Re: My Romance

Reed Kotler ( reed@reedkotler.com )
Mon, 26 May 1997 11:36:34 +0100

At 10:46 AM 5/26/97 -0400, you wrote:
>reed wrote:
>>
>> At 02:01 PM 5/25/97 -0800, you wrote:
>> >I'm not trying to prove you wrong, Reed, about either the value of
>> >transcription or the evils of chord/scale zealotry. I thought maybe the
>> >experience I described suggested there was a middle ground that says
>> >there is value in learning chord/scale relationships even if applying
>> >them chord by chord isn't the road to good melodic improvisation.
>> >>
>> Well you shouldnt believe anything I say anyway. You need to
>> question everything and come to your own conclusions.

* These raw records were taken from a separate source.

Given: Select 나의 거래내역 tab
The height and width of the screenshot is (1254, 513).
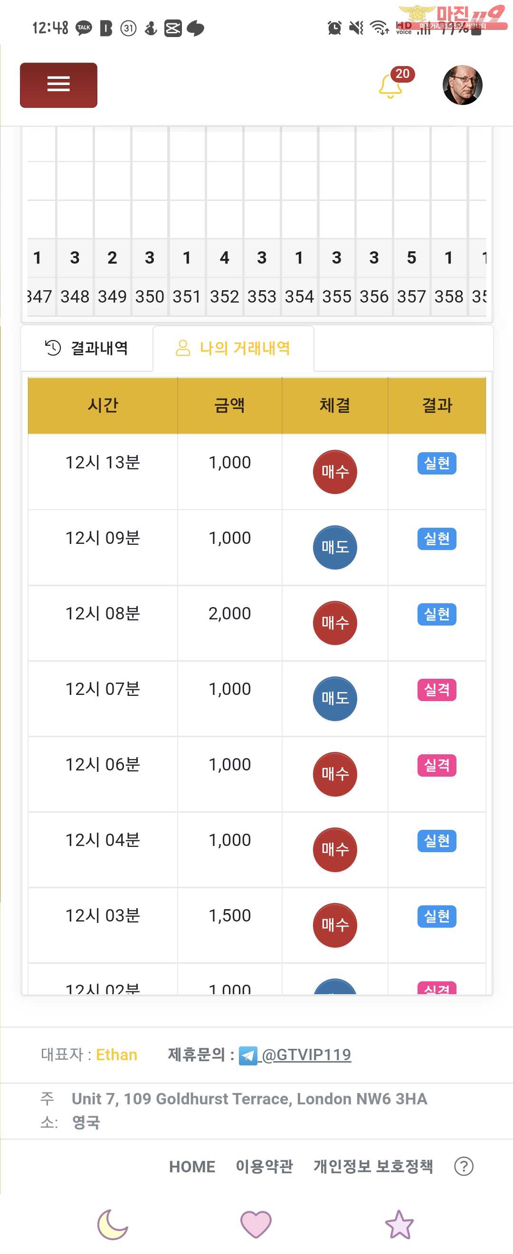Looking at the screenshot, I should tap(234, 348).
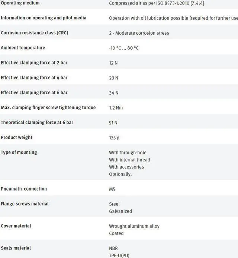Click "Corrosion resistance class (CRC)" label
The width and height of the screenshot is (238, 258).
[34, 33]
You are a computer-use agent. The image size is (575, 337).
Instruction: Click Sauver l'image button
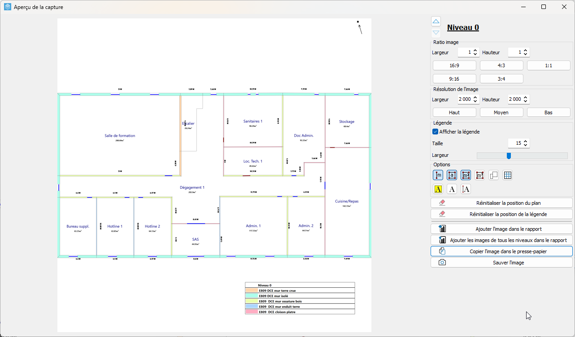pos(501,263)
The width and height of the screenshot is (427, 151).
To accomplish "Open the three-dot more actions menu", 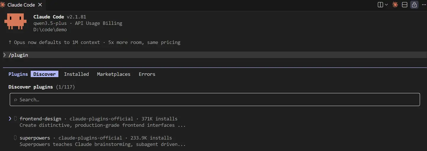I will point(424,5).
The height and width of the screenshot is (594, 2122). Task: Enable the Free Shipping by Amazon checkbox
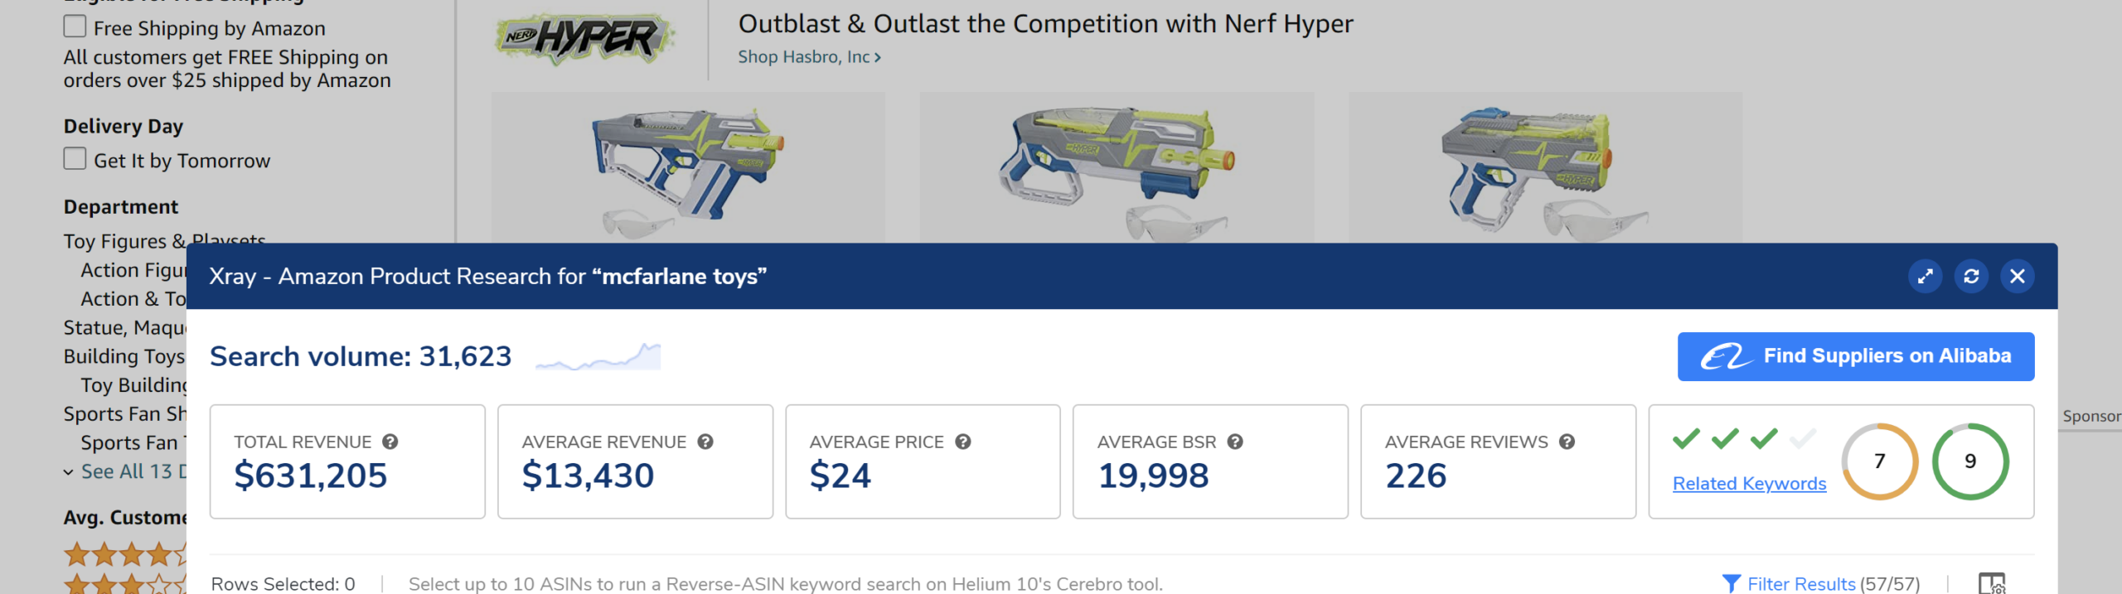(x=75, y=27)
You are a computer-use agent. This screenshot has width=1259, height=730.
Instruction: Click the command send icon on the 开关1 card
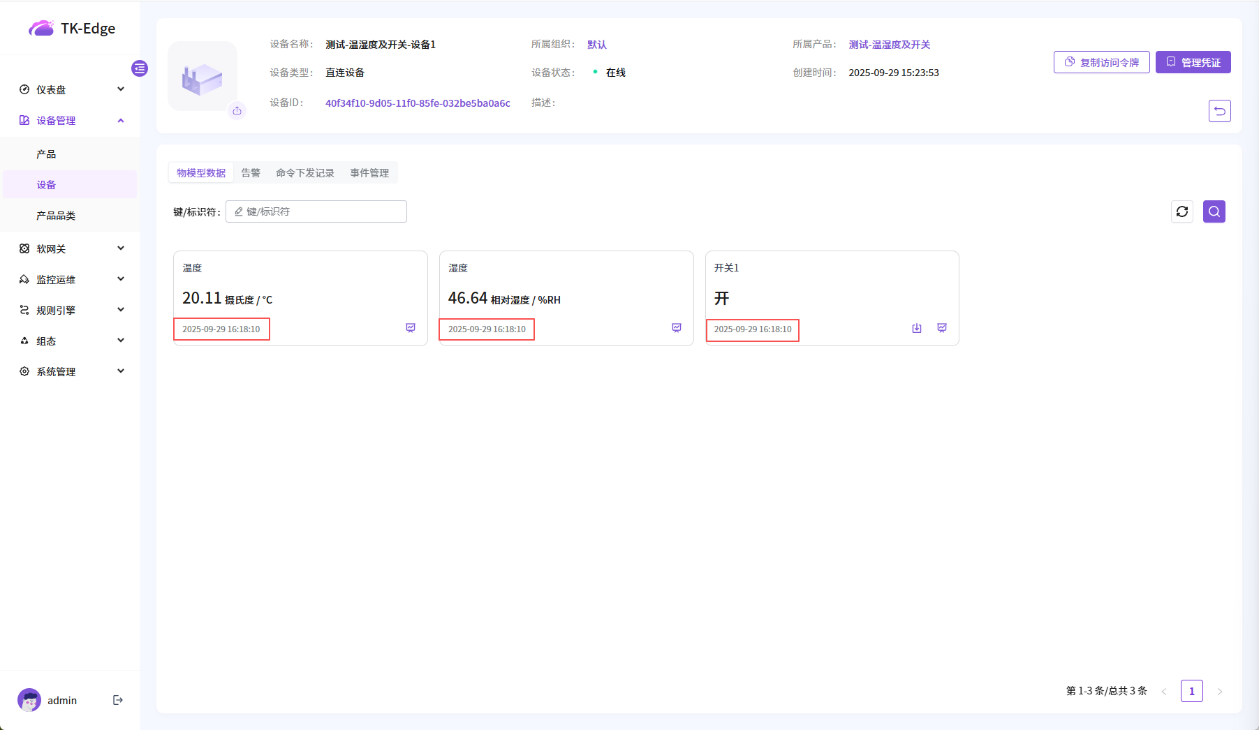click(917, 328)
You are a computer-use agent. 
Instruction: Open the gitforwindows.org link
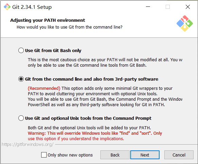(28, 144)
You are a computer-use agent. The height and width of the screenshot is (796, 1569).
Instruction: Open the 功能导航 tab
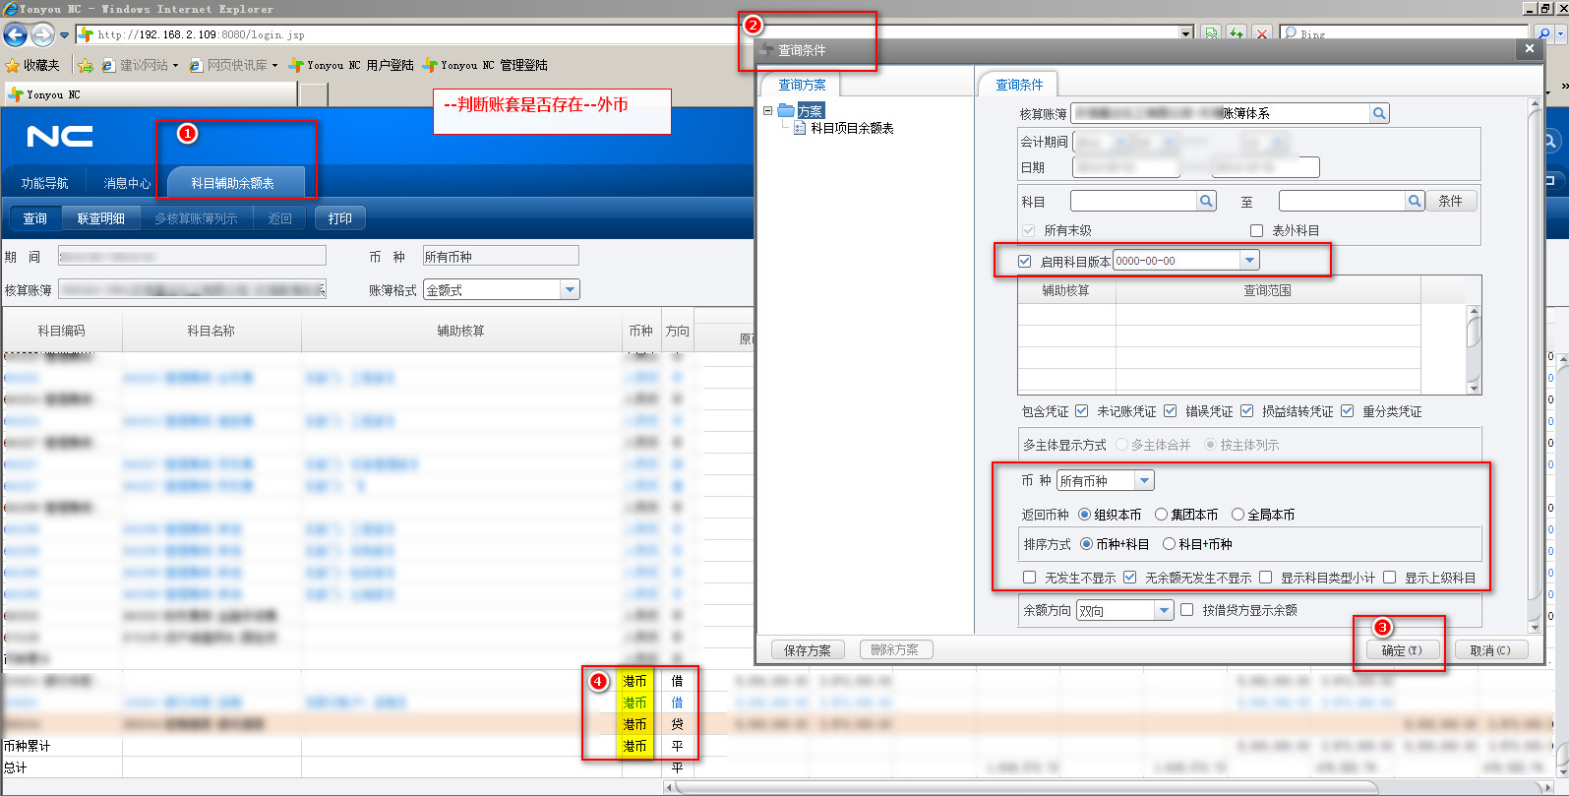click(45, 183)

It's too
>> scary to think of someone wasting their musical life by blindly
>> believing anyone elses dogma.
>>
>> I do think that you should transcribe and answer questions
>> for yourself about what people are doing.
>>
>The fine thing about transcribing is you finally get away from this or
>that persons theoretical approach. You are just working directly on the
>music for yourself. You might come up with a theoretical system for
>codifying your insights for your own playing, your own way of thinking
>about soloing, but the real benefit isn't the system, it's the direct
>exposure to the music. Someone else may develop a different system for
>organizing what they've learned in transcription, and you can debate the
>systems, but transcribing and composing seem to be things that nobody
>disputes as keys to great musicianship. If by transcribing you include
>"close imitation" then even those who apparently never "transcribed"
>still learned from imitating.
>
>BTW I found in Ross Russell's biography of Charlie Parker a paragraph
>describing how Bird would adjust the set screw on a record player to
>SLOW DOWN recordings by Lester Young so he could learn them note for
>note. At the same time, pianist Carrie Powell and guitarist Eferge Ware
>were tutoring him in harmony.This was during a summer job in 1937 at
>Lake Taneycomo in the Ozarks. The story is in chapter 7 of "Bird Lives."
>
>> The big problem I have with chord scales is that I see no evidence
>> whatsoever that the great players were doing that. This makes we wonder
>> where it came from.
>>
>It probably came from early players' solos often hanging around chord
>tones, and many descriptions of bebop tend to stress improvising on the
>"upper intervals" of chords. The link between harmony and melody has to
>be thought through, and chord-scale approaches seem to be one "after the
>fact" explanation.
>
>I think Reed has successfully shown us many times that this explanation
>does not really serve well in explaining how great players actually
>create their music. It is a "post mortem" type of thing. But we all hope
>in analysis that somehow by studying the final form we can recreate the
>creative process. Unfortunately, there are many types of analyses that
>could conceivably explain a given work of art. That they coherently
>describe or explain it doesn't make them good vehicles for reproducing
>that art. I think that's the trap with chord-scale as a comprehensive
>theory of improvisation. A tool that can provide a pretty satisfying
>"explanation" of a line already played work as a creative approach.
>Description and Prescription are not always correlative.
>

One important point in all of this, is whether Charlie Parker can
do what he does because of some sort of divine inspiration not
available to the rest of us of whether it was the result of
how he approached things.

Often shoddy theory incapable of explaining how the final
product could be produced is explained away by saying, oh well Charlie
Parker or Beethoven or Bach or .... was a genius. In other words
the theory is supposedly correct and the reason the rest of us
can't produce such a product is that we are not a genius.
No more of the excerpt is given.